Detective Acting Superintendent Megan Blackwell agreed court-ordered DVOs could leave victims at risk. (ABC News: Erik Havnen)
A decision by local police in Katherine not to serve court-ordered domestic violence orders (DVOs) within the township could put victims at risk, a senior Northern Territory Police spokesperson says.
- Katherine police are no longer serving court-ordered DVOs in the town
- Police admitted the practice could be putting victims at further risk
- Across the NT, reported incidents of domestic violence in 2019 are down 3 per cent against the 10-year average
The ABC was told by members of the legal fraternity, who did not go on the record, that around May this year, police informed the Katherine Local Court they would not serve the orders.
Instead, the court is now paying for a bailiff to travel from Darwin once a week to serve the previous week’s DVOs.
Detective Acting Superintendent Megan Blackwell of the NT Police Sex Crimes Division, who is responsible for police responses to domestic violence, said she agreed the decision was putting victims at risk, given the arrangement meant victims could go up to six days without the protection of the DVO.

▶ _GIVEN TASK_
Reproduce verbatim the part of the article on Katherine police and domestic violence orders that starts at the words "Instead, the court" and stops after "of the DVO.".

▶ _PROVIDED DATA_
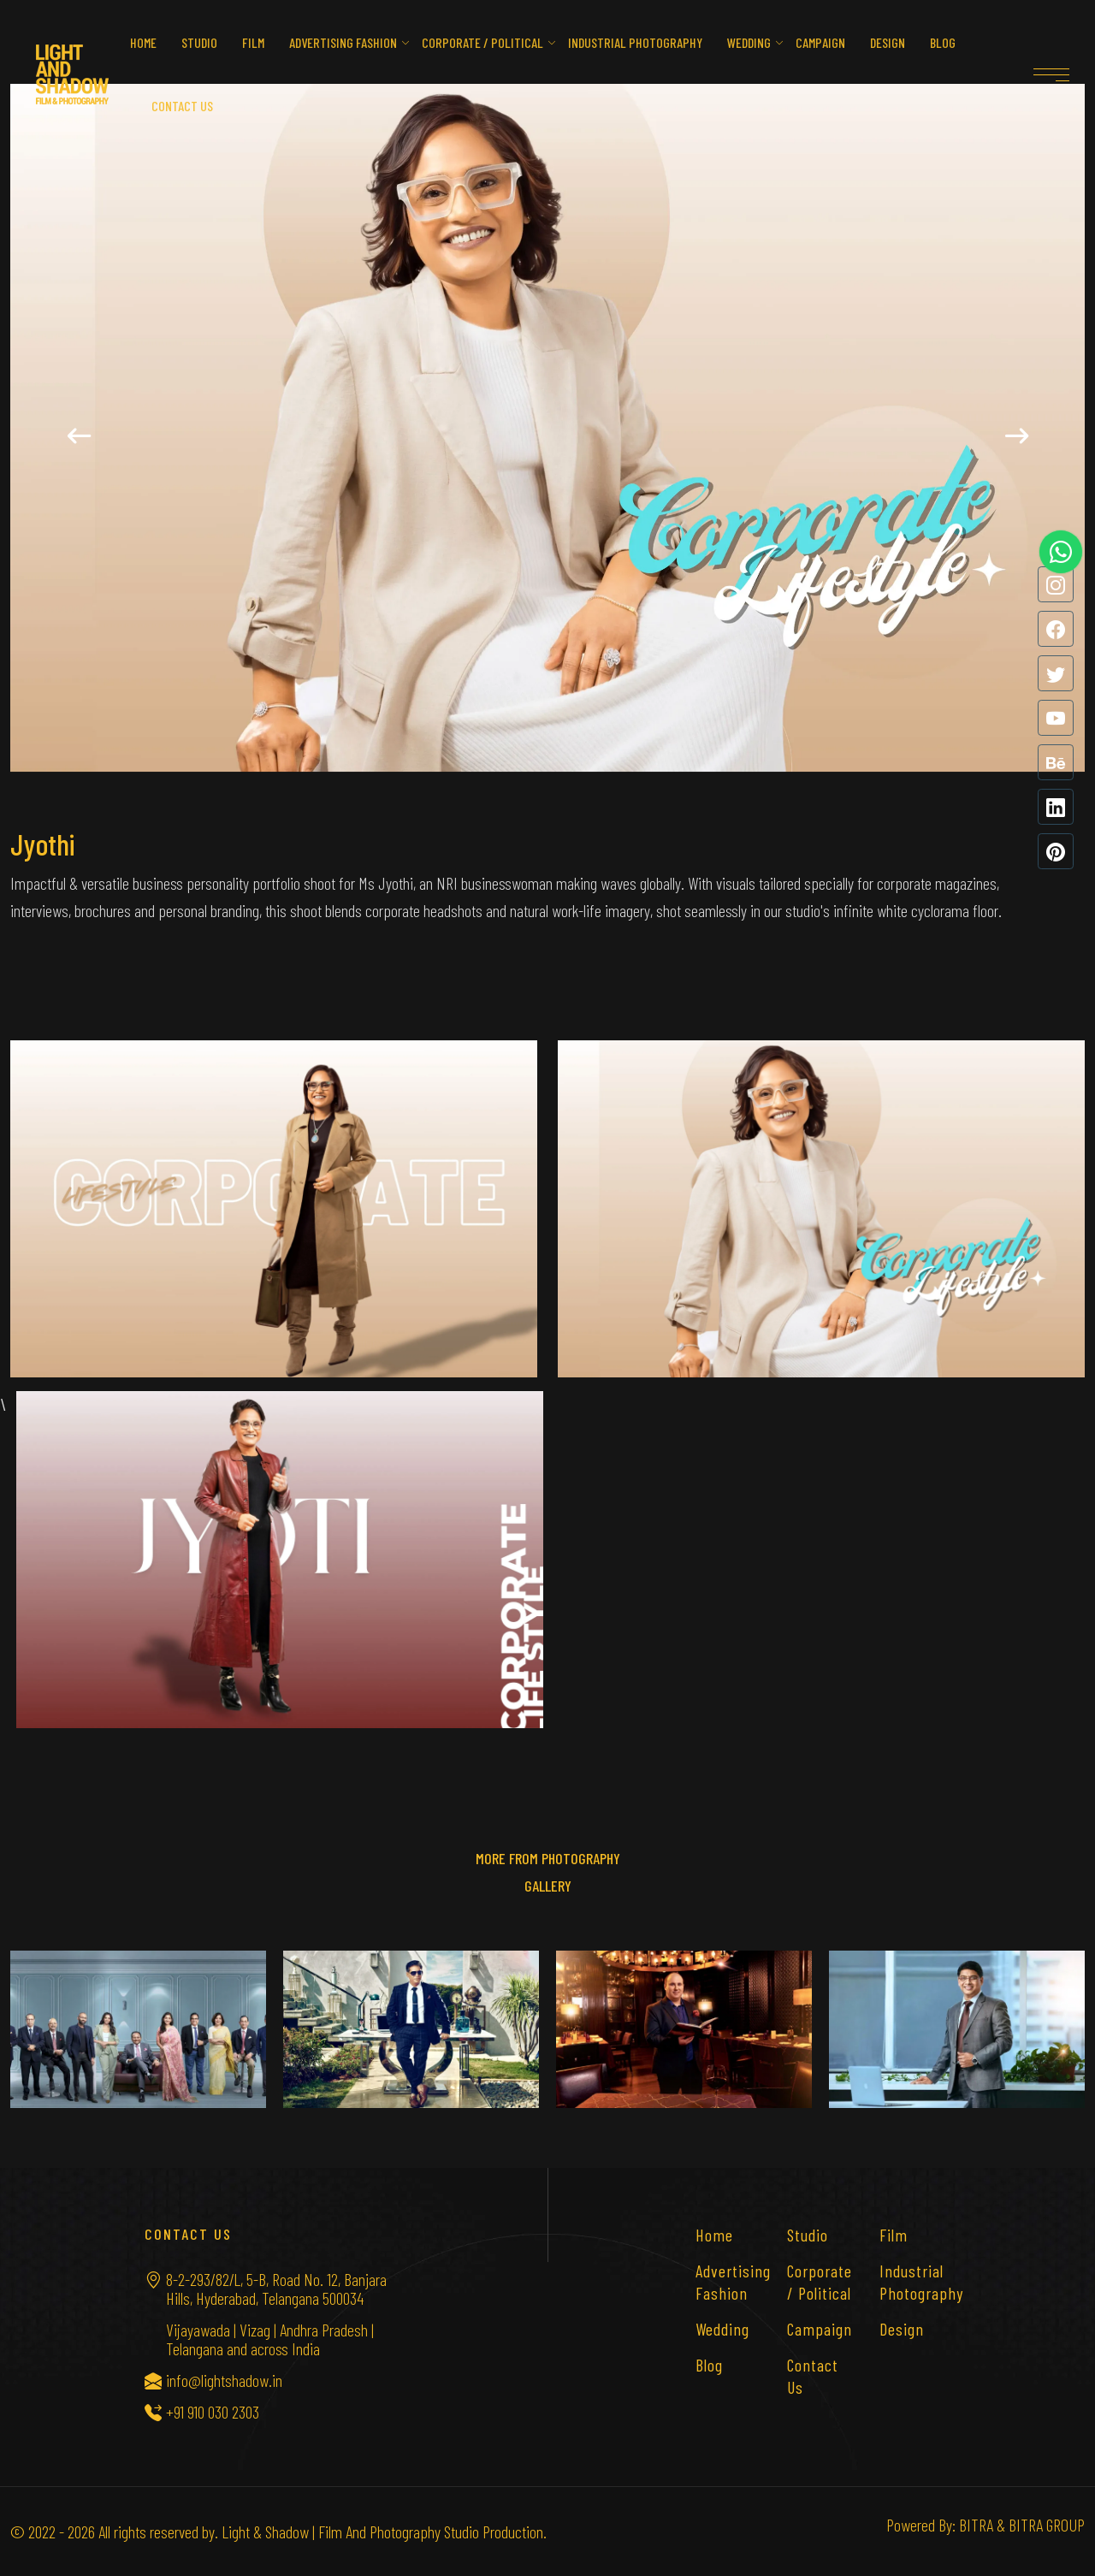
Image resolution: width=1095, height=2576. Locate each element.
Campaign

▶ _WRITTEN ANSWER_
Instead, the court is now paying for a bailiff to travel from Darwin once a week to serve the previous week’s DVOs.
Detective Acting Superintendent Megan Blackwell of the NT Police Sex Crimes Division, who is responsible for police responses to domestic violence, said she agreed the decision was putting victims at risk, given the arrangement meant victims could go up to six days without the protection of the DVO.